● **Task directions**: Wherever a line in the material contains the word "agent", copy that line.
======
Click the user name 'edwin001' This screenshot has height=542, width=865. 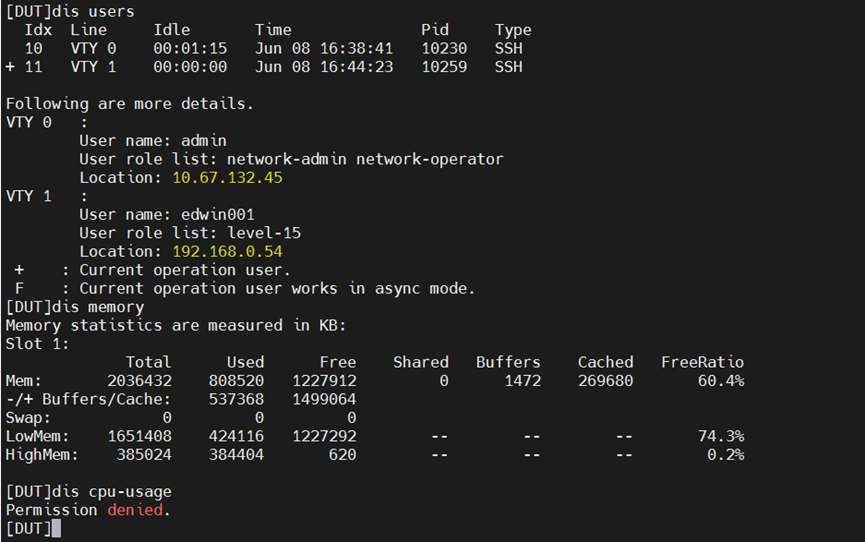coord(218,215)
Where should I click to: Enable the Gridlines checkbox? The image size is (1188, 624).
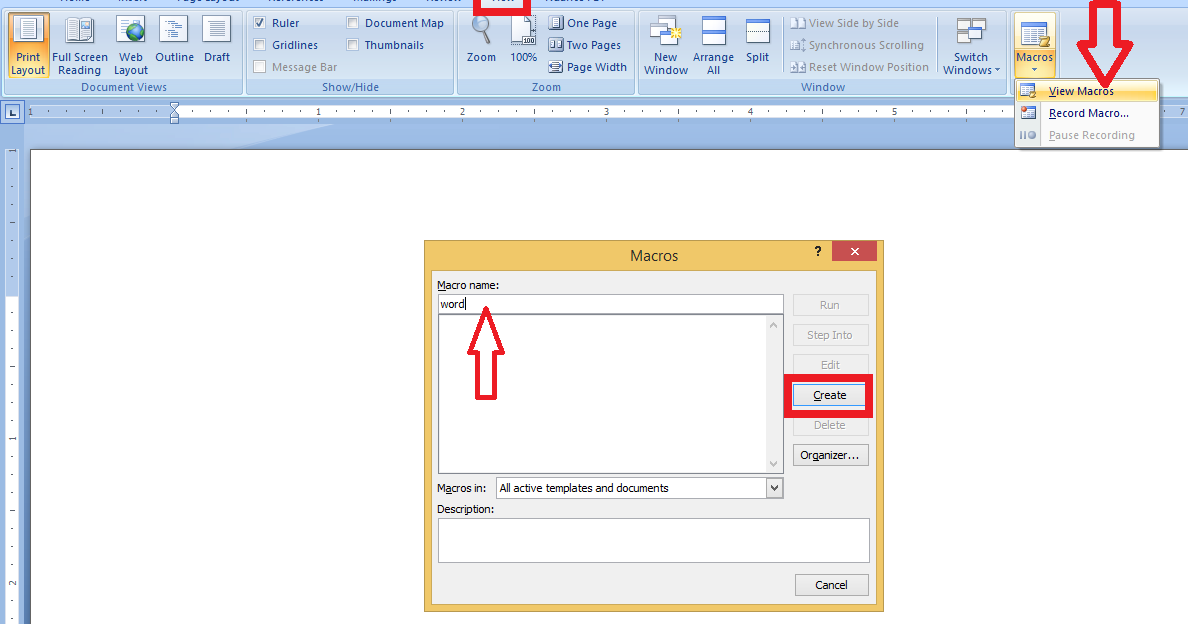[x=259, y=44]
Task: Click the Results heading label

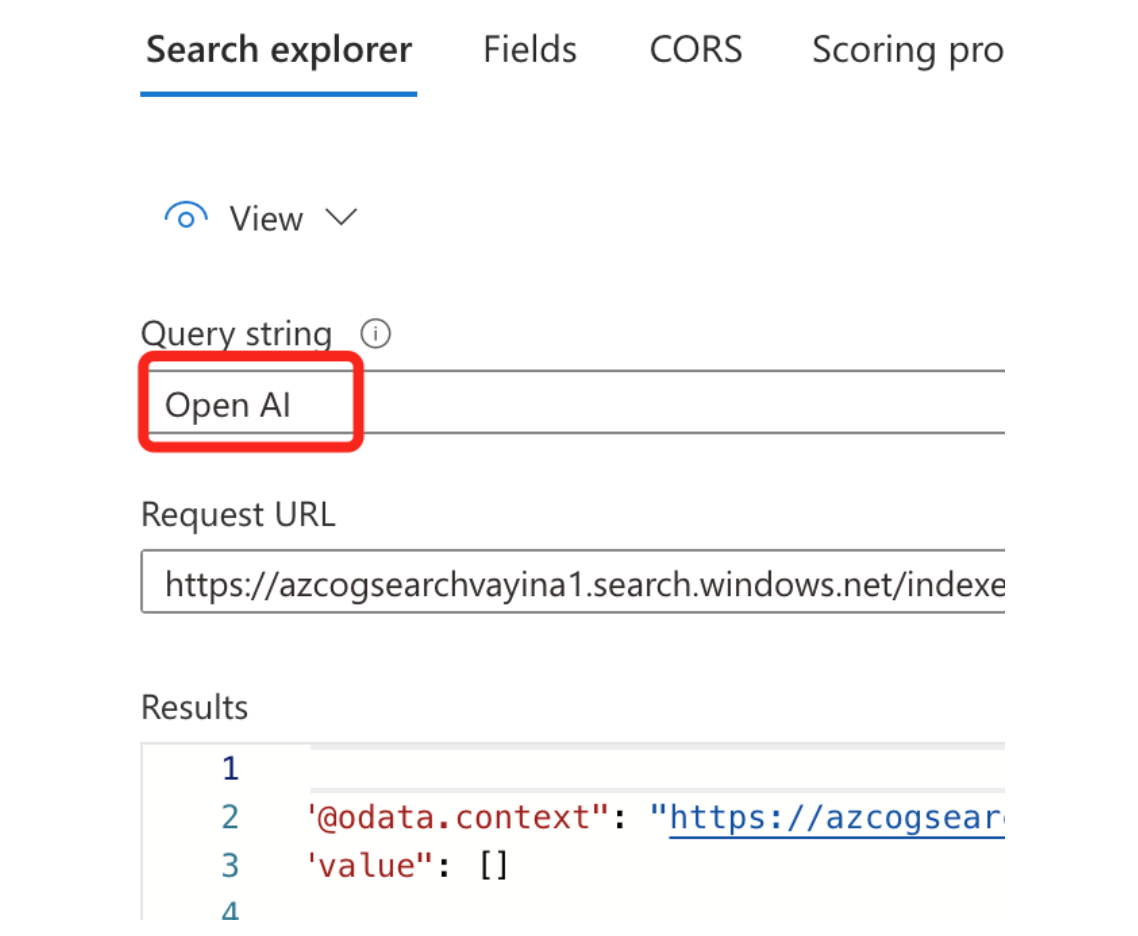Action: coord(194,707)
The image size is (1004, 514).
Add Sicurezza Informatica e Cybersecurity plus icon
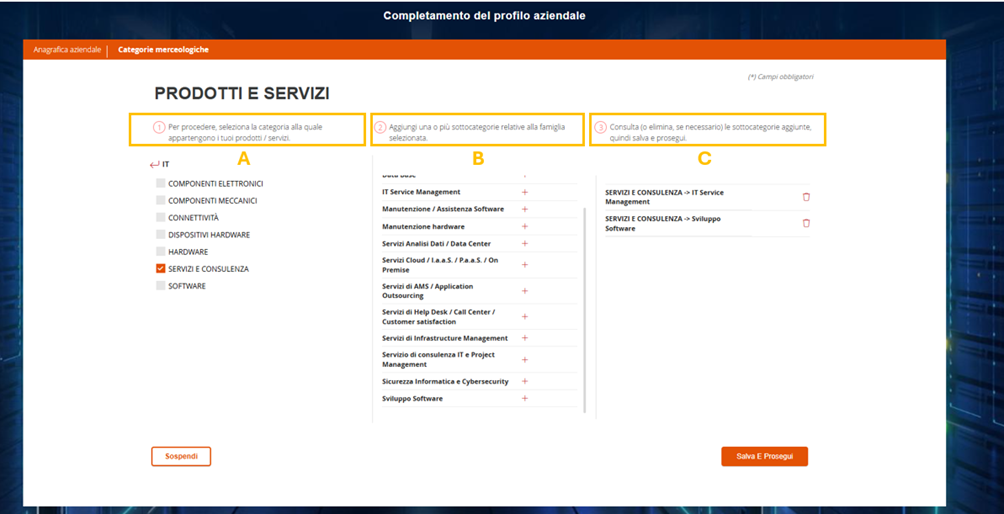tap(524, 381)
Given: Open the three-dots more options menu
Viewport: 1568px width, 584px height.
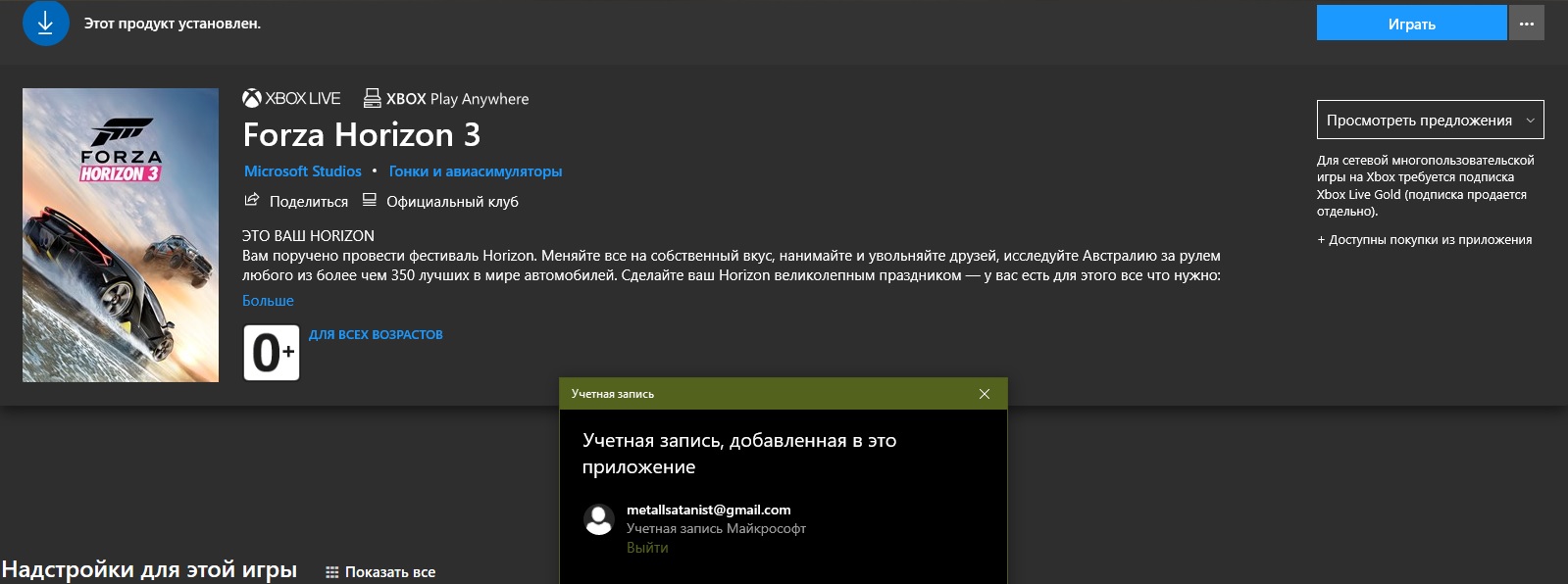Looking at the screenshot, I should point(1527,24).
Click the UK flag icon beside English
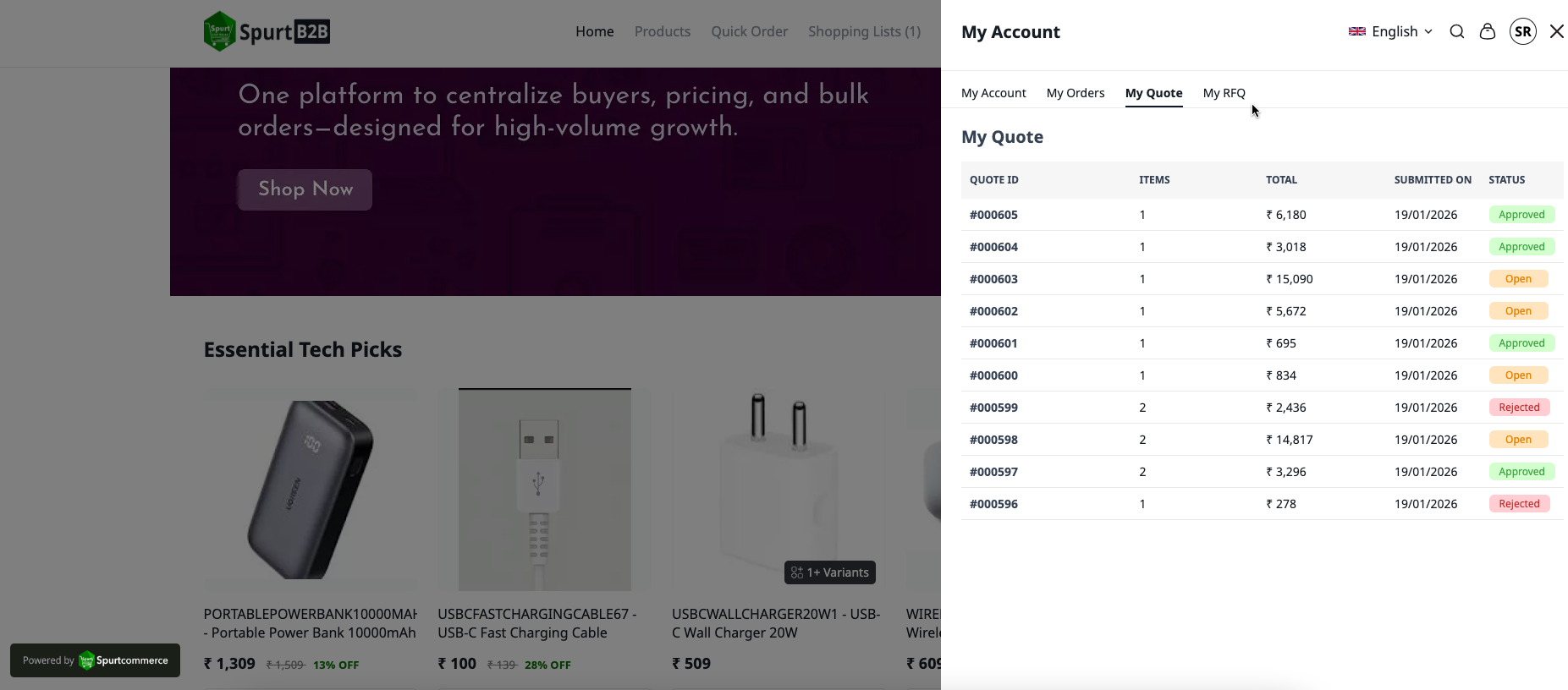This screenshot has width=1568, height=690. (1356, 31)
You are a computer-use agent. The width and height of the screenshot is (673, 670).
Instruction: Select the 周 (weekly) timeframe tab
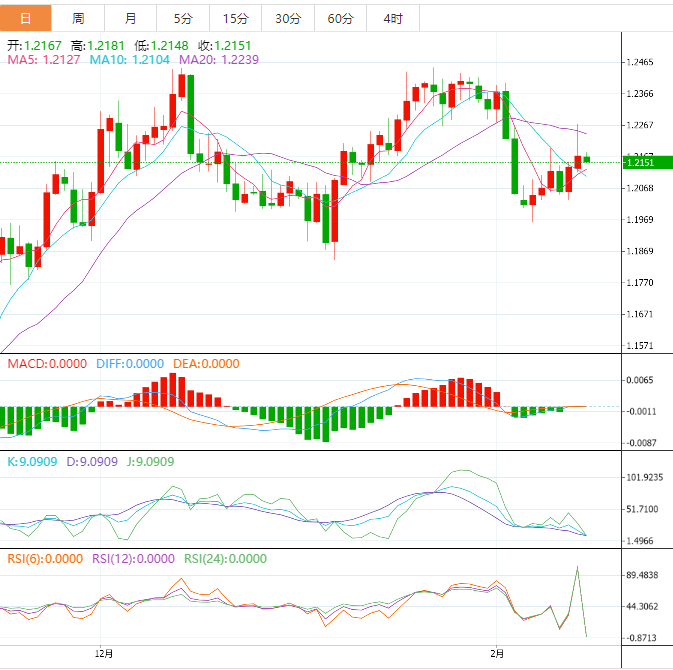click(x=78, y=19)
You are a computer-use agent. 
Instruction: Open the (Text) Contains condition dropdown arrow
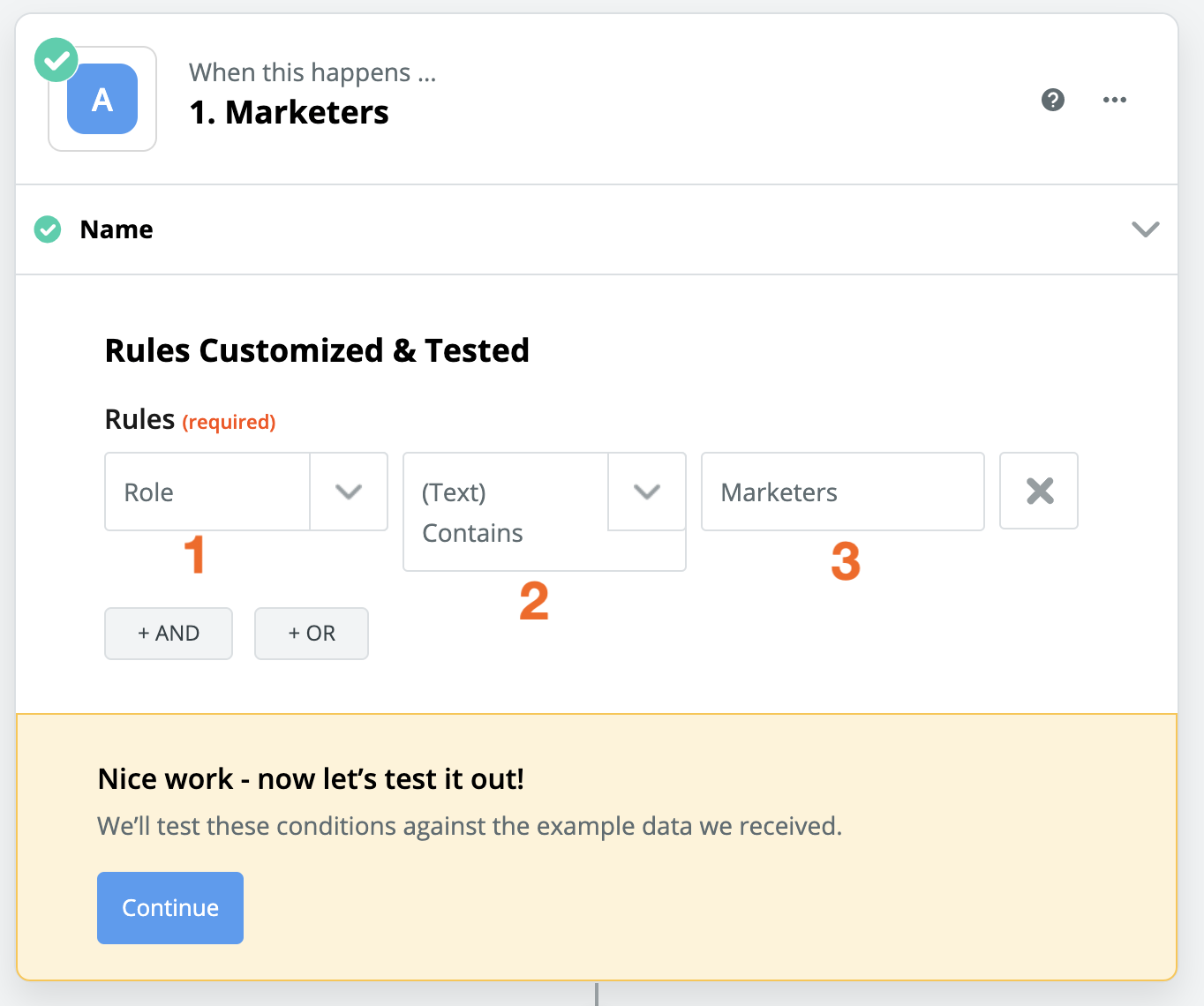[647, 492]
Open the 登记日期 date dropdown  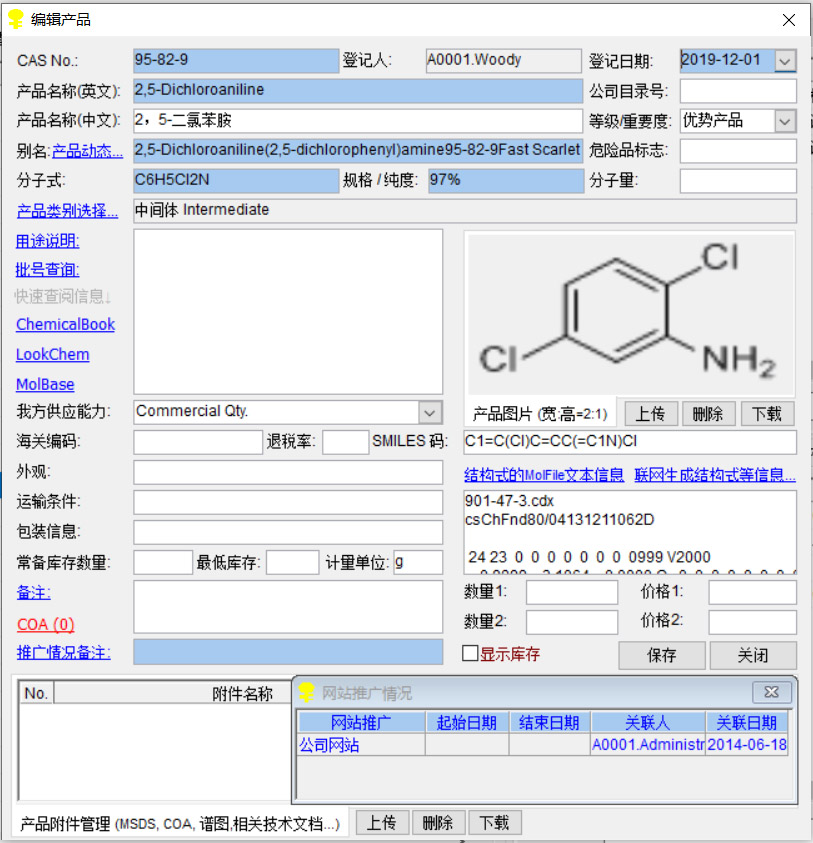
======
● **Response**:
You are a computer-use agent. The width and height of the screenshot is (673, 670).
You are a computer-use agent. 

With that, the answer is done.